[Source data — start]

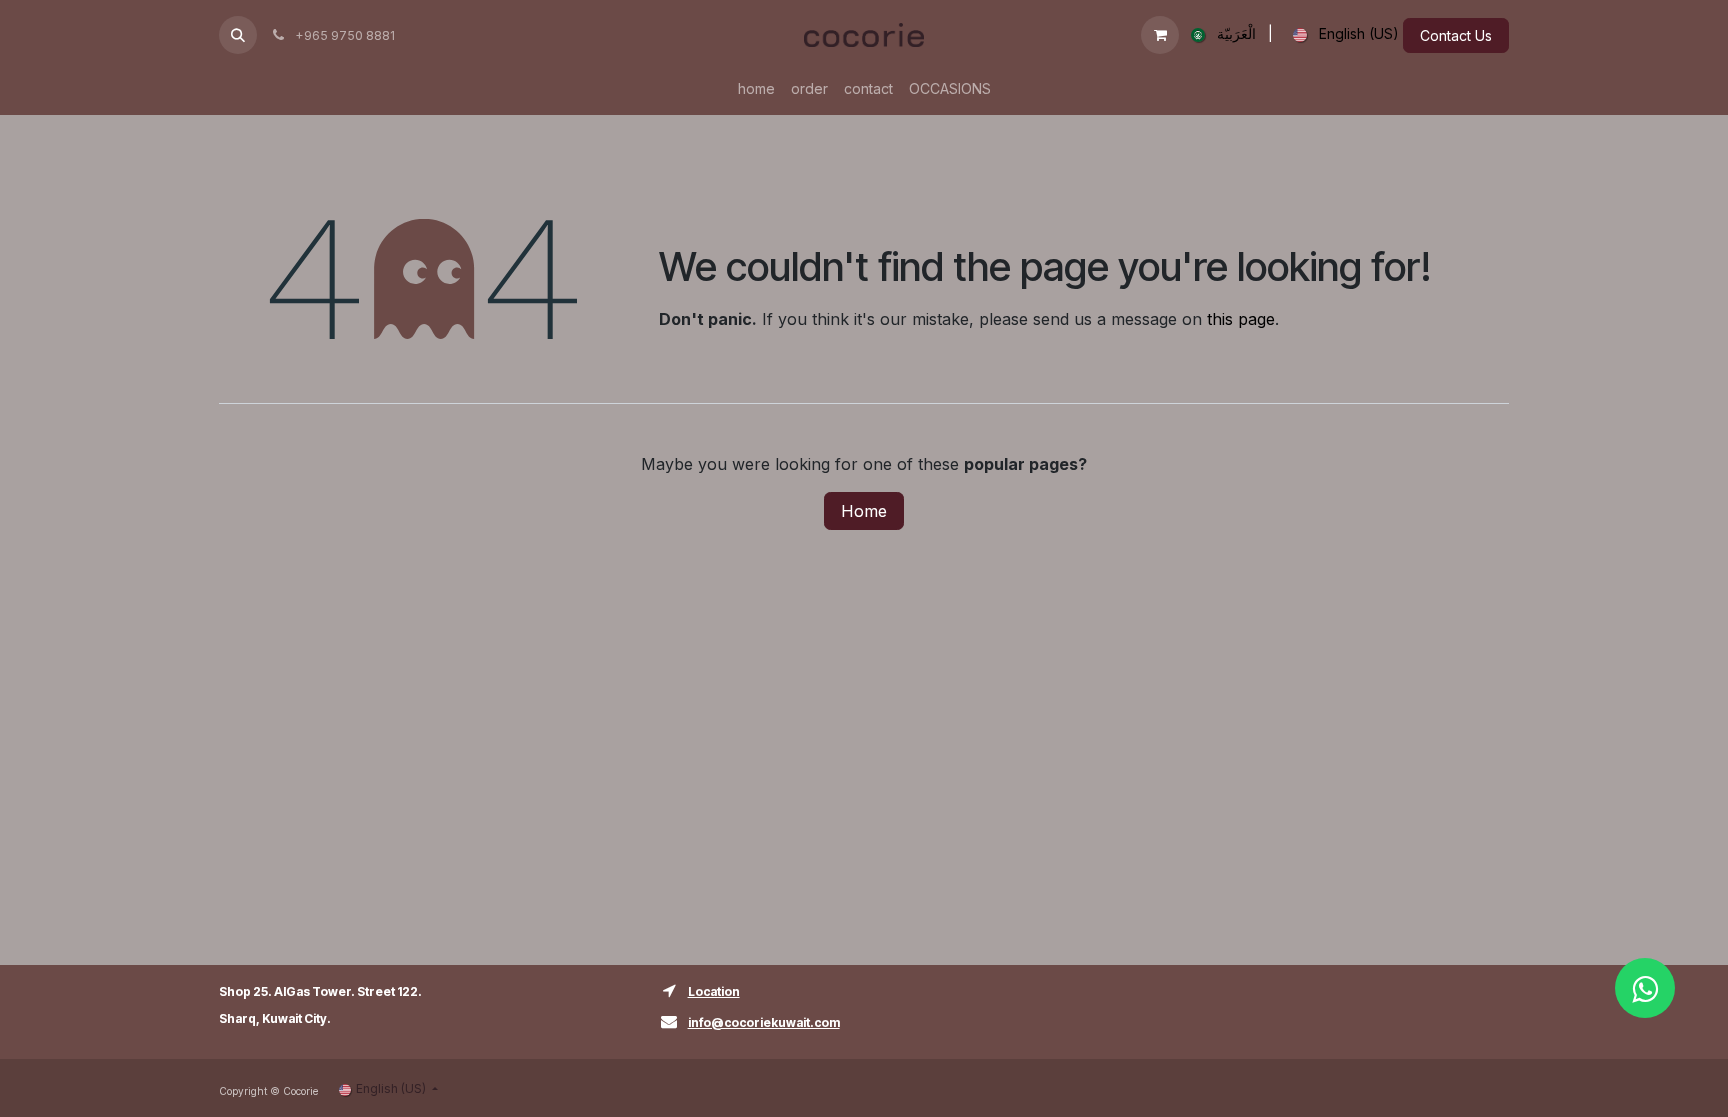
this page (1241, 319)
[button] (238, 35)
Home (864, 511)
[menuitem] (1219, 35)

[Source data — finish]
[Source data — start]

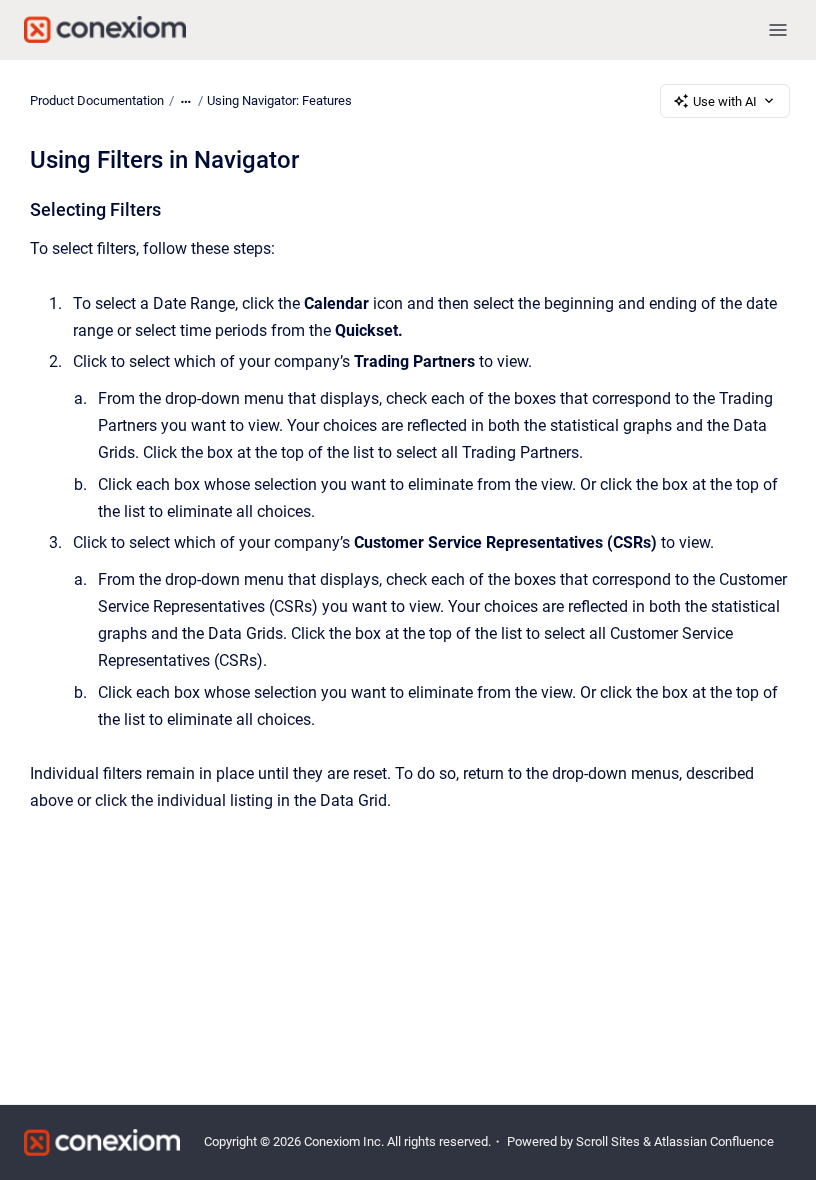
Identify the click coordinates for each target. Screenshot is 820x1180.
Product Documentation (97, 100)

[Source data — finish]

What this task involves: In the listing above, find the line with "Identify the click" and the line with "Product Documentation (97, 100)"; set down exactly those two lines and every line between them, nothing more.

Solution to this problem:
Identify the click coordinates for each target. Screenshot is 820x1180.
Product Documentation (97, 100)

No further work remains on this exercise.